The Tribunal stated at paragraph 81 it considered the applicant’s more general claim that he was embarrassed and that he did not want to share this with others and that he was wrong, he had the wrong mindset, was lazy and made a big mistake. The Tribunal stated:
“None of these matters can explain his inaction in seeking protection when he claims his life is at risk in Pakistan.”
At paragraph 82 the Tribunal stated:
“In particular, the Tribunal does not believe that embarrassment about a life threatening situation in his home country would prevent him from making inquiries of appropriate people in Australia about that situation.”
At paragraph 83 the Tribunal stated it appreciated it was only earlier this year that the complimentary protection criteria came into force and which would have broadened the terms on which the applicant could attempt to gain a protection visa. It said, however:
“What concerns the Tribunal is the fact that up until that time the applicant did not take proper steps to be certain that his view of his eligibility was actually correct, as well as his inaction about seeking protection.”
Turning to the question of the inconsistencies in the evidence, the Tribunal stated at paragraph 87:
“The Tribunal does not accept the responses that were given by the applicant.
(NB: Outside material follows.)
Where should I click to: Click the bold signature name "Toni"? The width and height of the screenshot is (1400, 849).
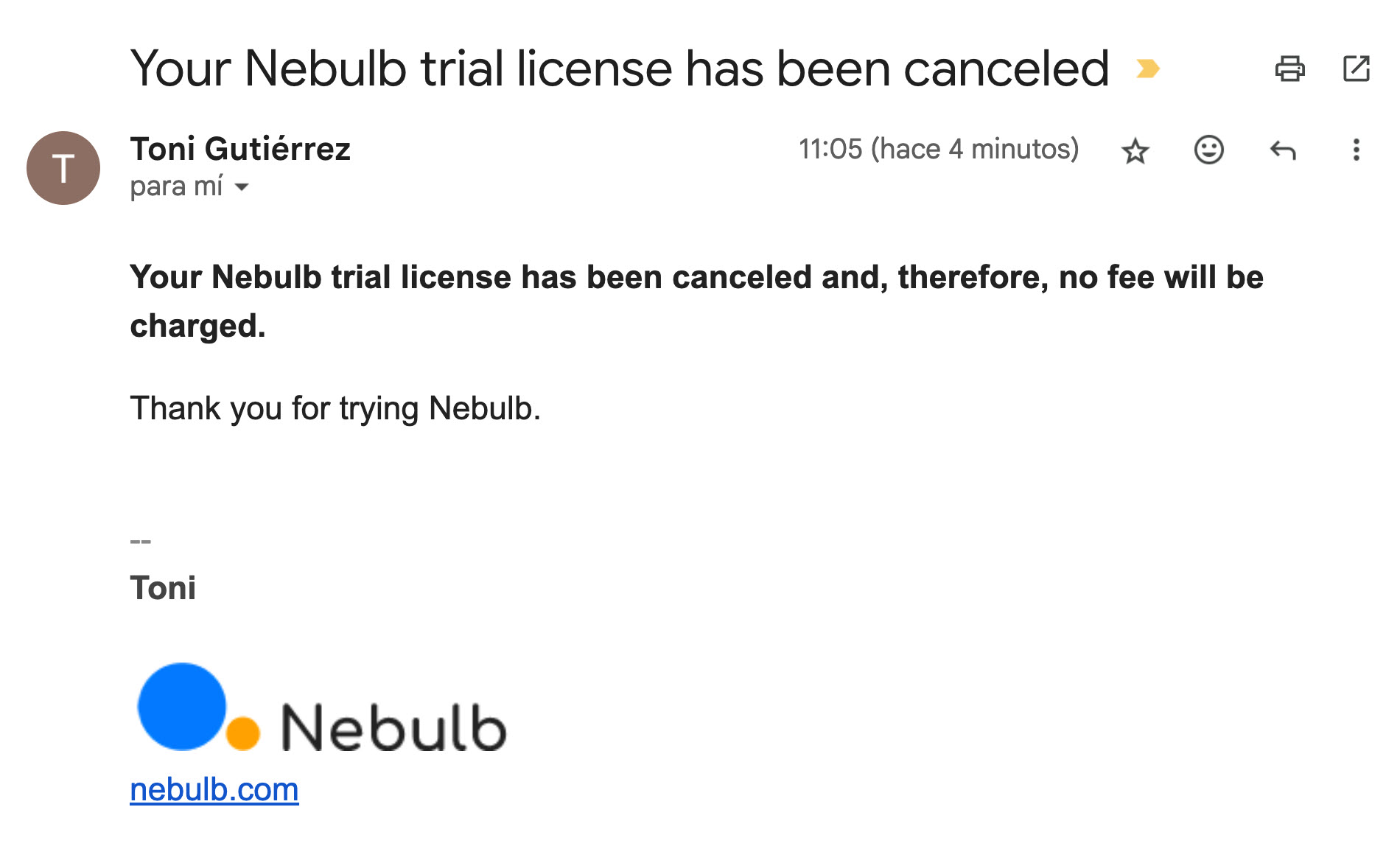pos(163,587)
The applicant could well have understood the questions he was being asked, having been apprehended by the officers and that this related to his right to be in Australia. Were he genuinely in fear in Pakistan he would have said so when he was interviewed, especially when he was being given specific opportunities to do so.”
The Tribunal said that it accepted that the applicant may well have wished to remain in Australia on the basis of the work he was going to undertake or skills be was planning to acquire but this still did not explain his failure to tell the detention officer when given the opportunity to do so that he wanted to stay in Australia to avoid a life threatening situation.[20]
[20] CB 89
Again, the Tribunal considered his comments made pursuant to s.424AA of the Act and acknowledged that the applicant may well have been nervous at his compliance client interview but formed the view that he would have also well understood that this interview was regarding his status to be in Australia and the Tribunal still considered that were he genuinely in fear of harm in Pakistan he would have said so at his compliance client interview.[21]
[21] CB 90
As to the applicant’s evidence that he made a mistake, the Tribunal stated it did not believe the applicant would mistakenly forget or choose not to tell the officers about his fear of harm in Pakistan.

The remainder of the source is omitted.